Odd planets seem to be sprouting in our data like mushrooms. Take the case of XO-3b. It’s got the mass of thirteen Jupiters but orbits its star in less than four days, making it the largest, most massive planet ever found in such a tight orbit. But XO-3b also seizes the attention because its orbit is significantly elliptical rather than circular. Is this evidence for the gravitational effects of another object in the same system?
We should be able to learn a lot more about this and other questions because XO-3b is also a transiting world, passing between its star and the Earth. This is the third transiting planet identified by the XO Project, which uses two small telescopes at Haleakala (operated by the University of Hawaii) to identify transit candidates before passing the data on to a network of amateur astronomers for further study. After sufficient evidence is gathered, the work goes back to large telescopes at McDonald Observatory (University of Texas) for confirmation.

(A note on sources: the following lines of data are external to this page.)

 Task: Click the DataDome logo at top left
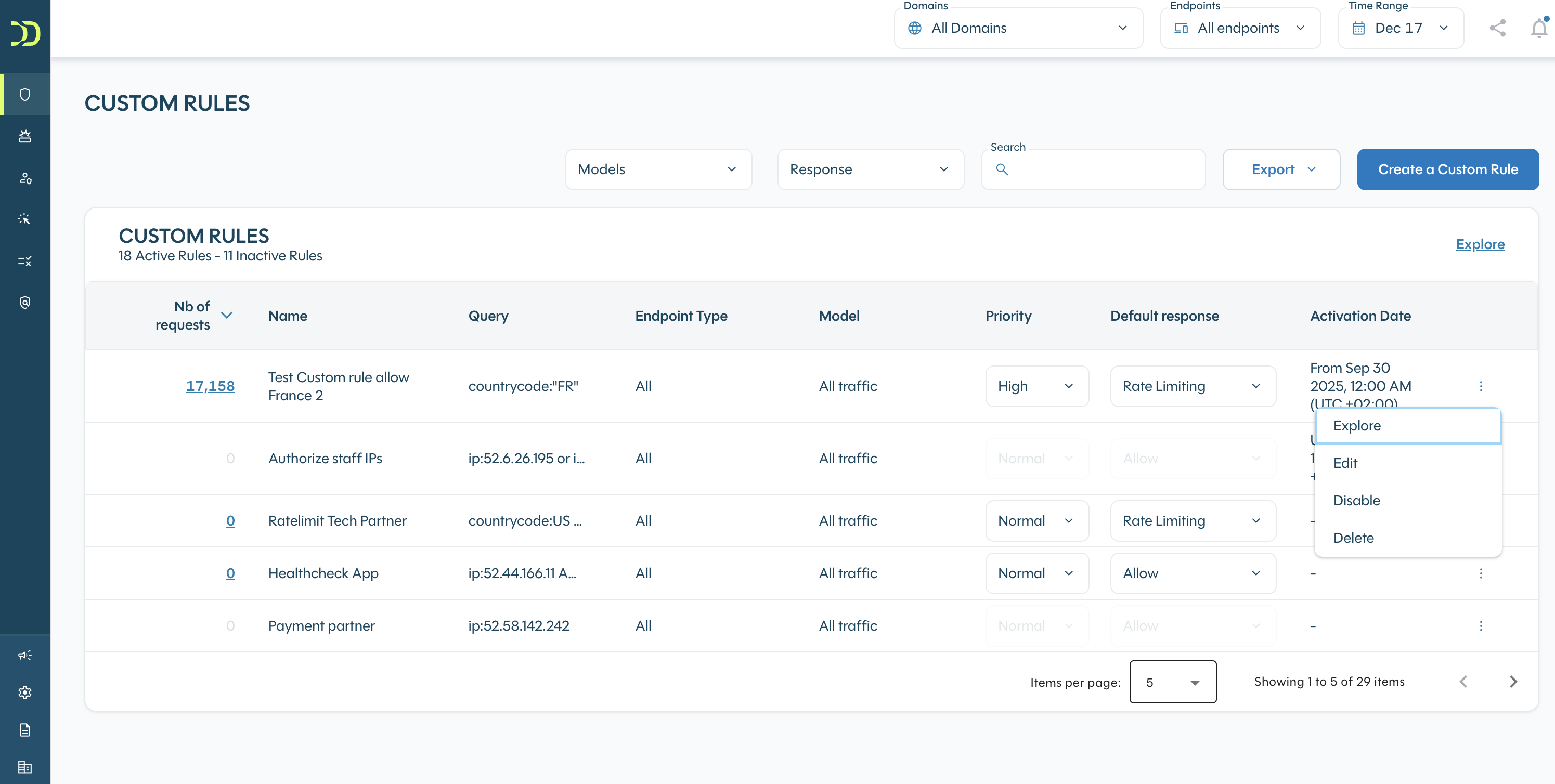(25, 33)
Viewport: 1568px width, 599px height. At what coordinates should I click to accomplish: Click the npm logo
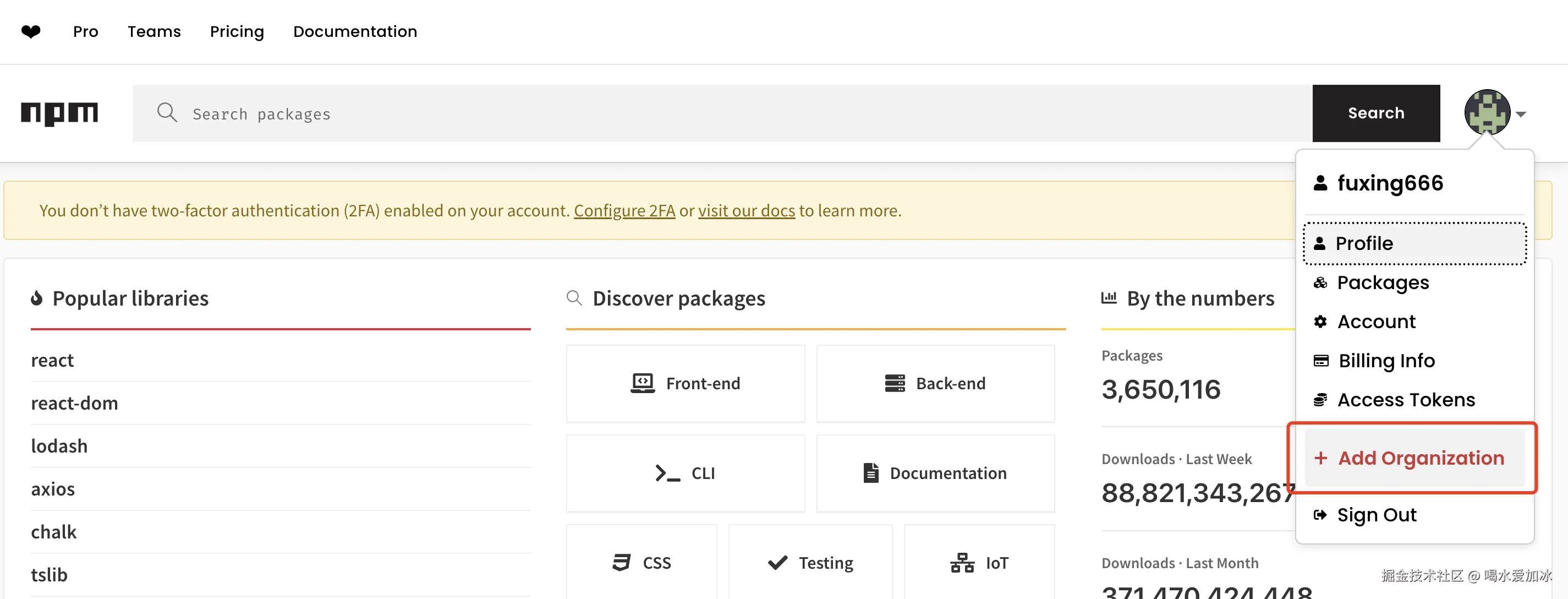pos(59,113)
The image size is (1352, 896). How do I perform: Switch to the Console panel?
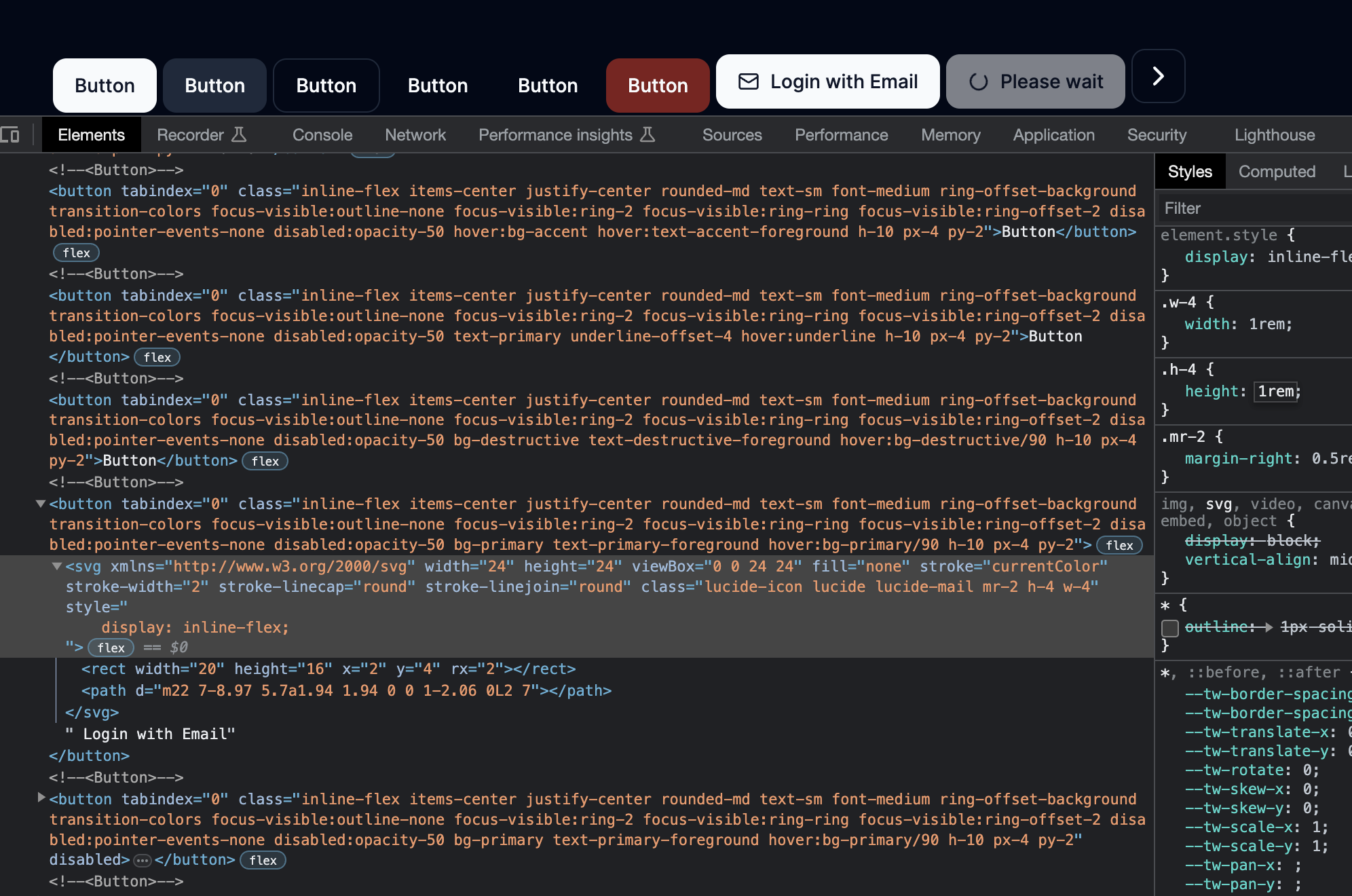[x=322, y=134]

Announced at the American Astronomical Society meeting in Honolulu, the new planet is close enough to a brown dwarf in size to make its actual status uncertain. Sustainable hydrogen fusion seems to need about eighty Jupiter masses to occur, marking the upper limit between brown dwarf and star. But XO-3B may be right at the lower mass limit. Christopher Johns-Krull (Rice University), says this:
“The controversy lies at the lower end of the scale. Some people believe anything capable of fusing deuterium, which in theory happens around 13 Jupiter masses, is a brown dwarf. Others say it’s not the mass that matters, but whether the body forms on its own or as part of a planetary system.”

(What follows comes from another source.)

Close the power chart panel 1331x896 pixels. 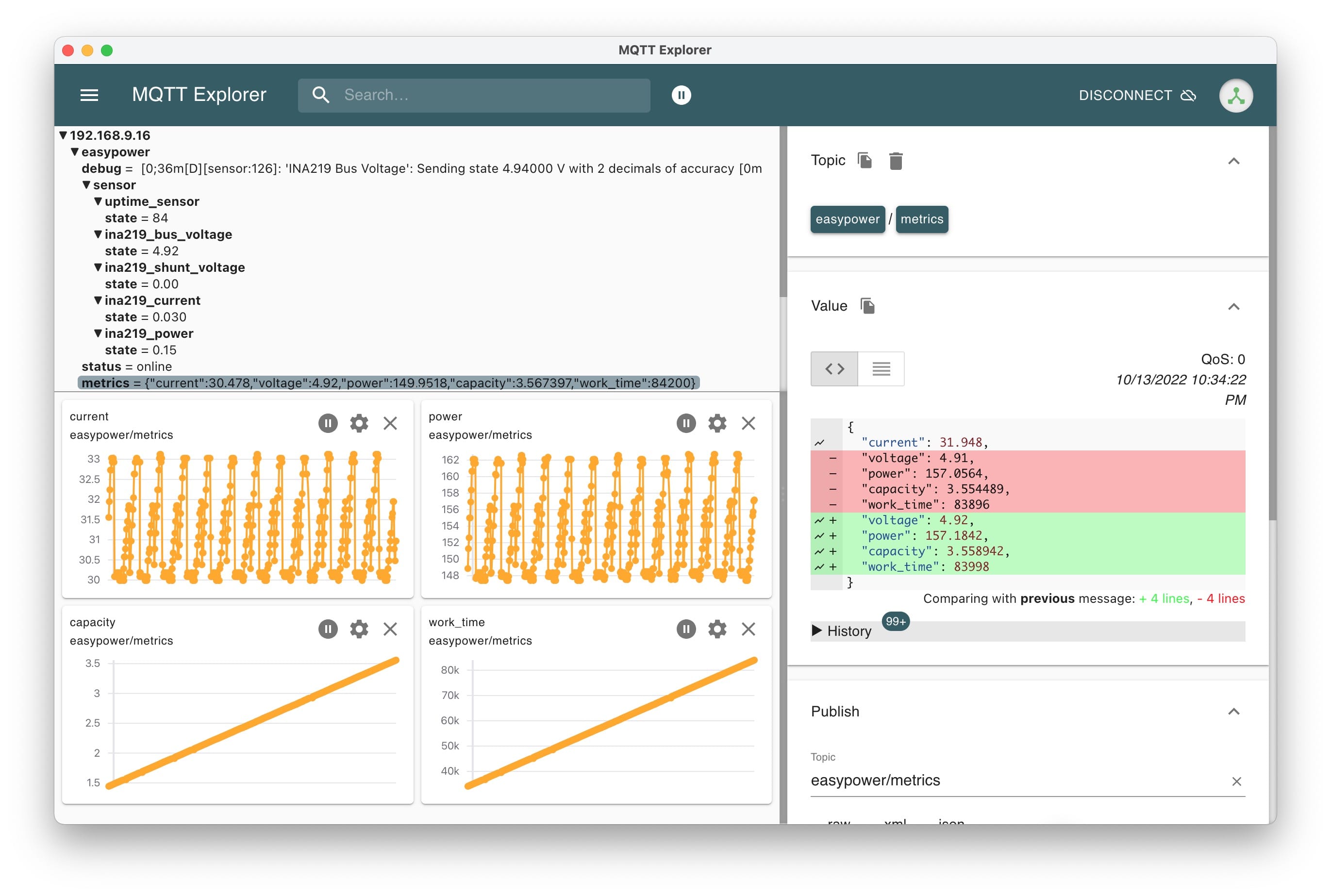748,423
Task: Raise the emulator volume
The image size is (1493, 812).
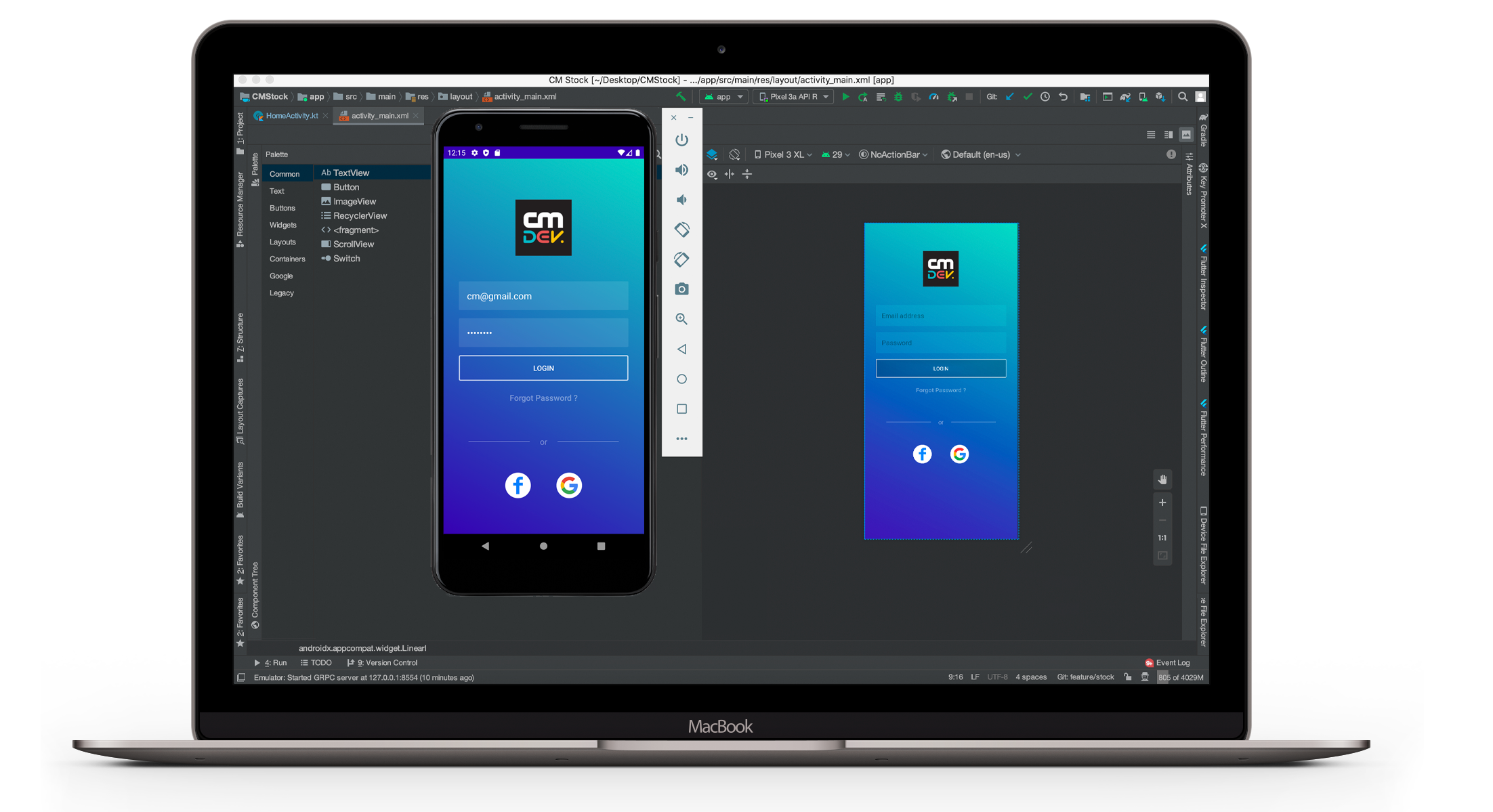Action: [x=681, y=170]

All of which may help us with a mystery. The so-called ‘brown dwarf desert’ is the term coined for the unexpected dearth of brown dwarfs in our exoplanet hunts. Radial-velocity techniques ought to be able to spot objects of XO-3b’s size and larger relatively easily given their mass, but the number of brown dwarfs so identified has remained small. Finding objects on the borderline may help us sort out some of the constraints on brown dwarf formation both in and out of planetary systems.

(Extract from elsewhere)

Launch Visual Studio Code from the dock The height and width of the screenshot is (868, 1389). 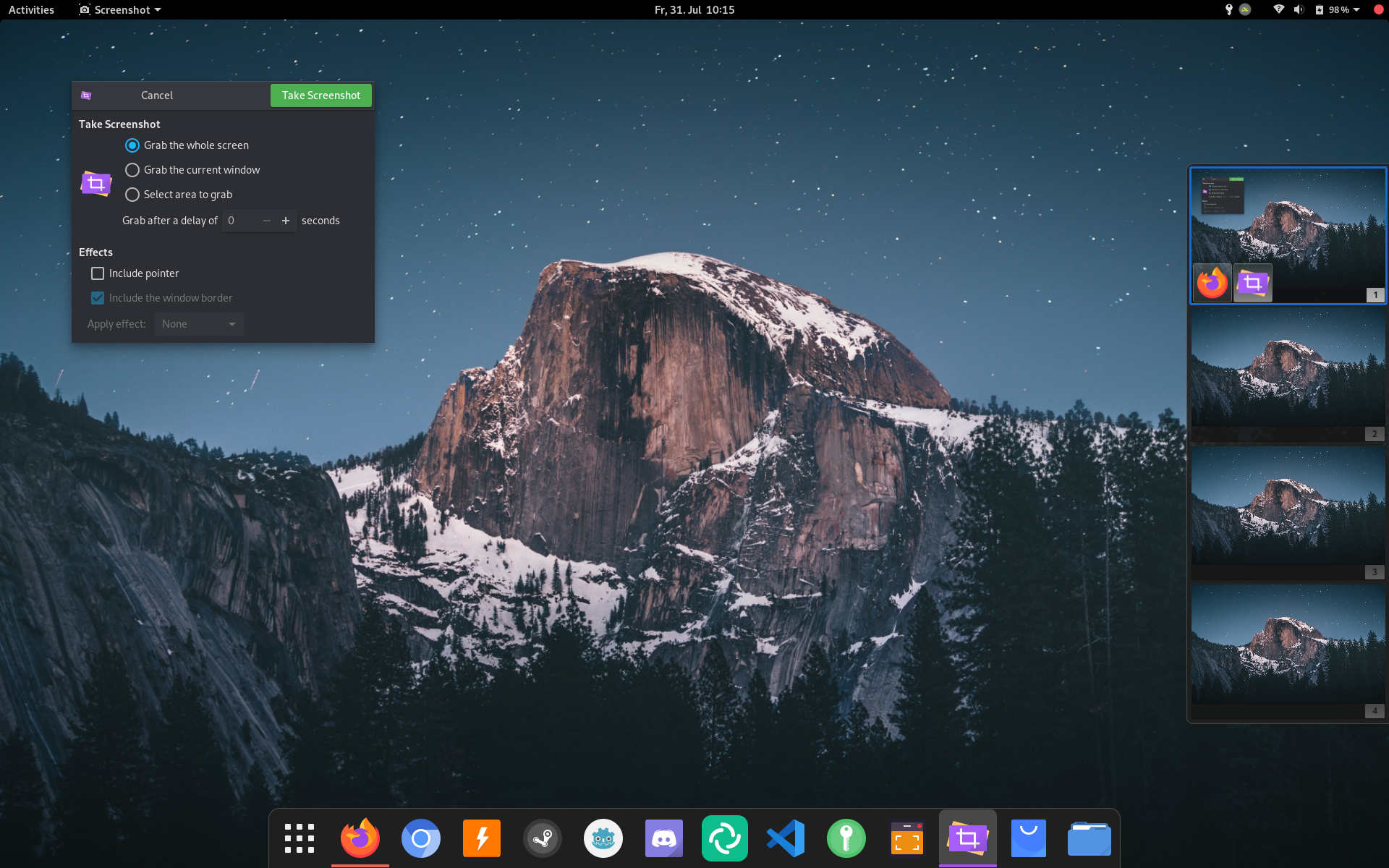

Let’s linger for a moment on the collaboration that’s happening here. Telescope time on the largest and best instruments is scarce, but time is precisely what planet-hunting astronomers need to firm up their findings. “…[T]hat’s where our amateur partners come in,” says XO Project director Peter McCullough (Space Telescope Science Institute), “culling our long lists of candidates down to more manageable size to observe with the big telescopes.” That kind of synergy is likely to produce a continuing harvest of transits, another confirmation of the role amateurs working with commercially available equipment can play in delivering good data.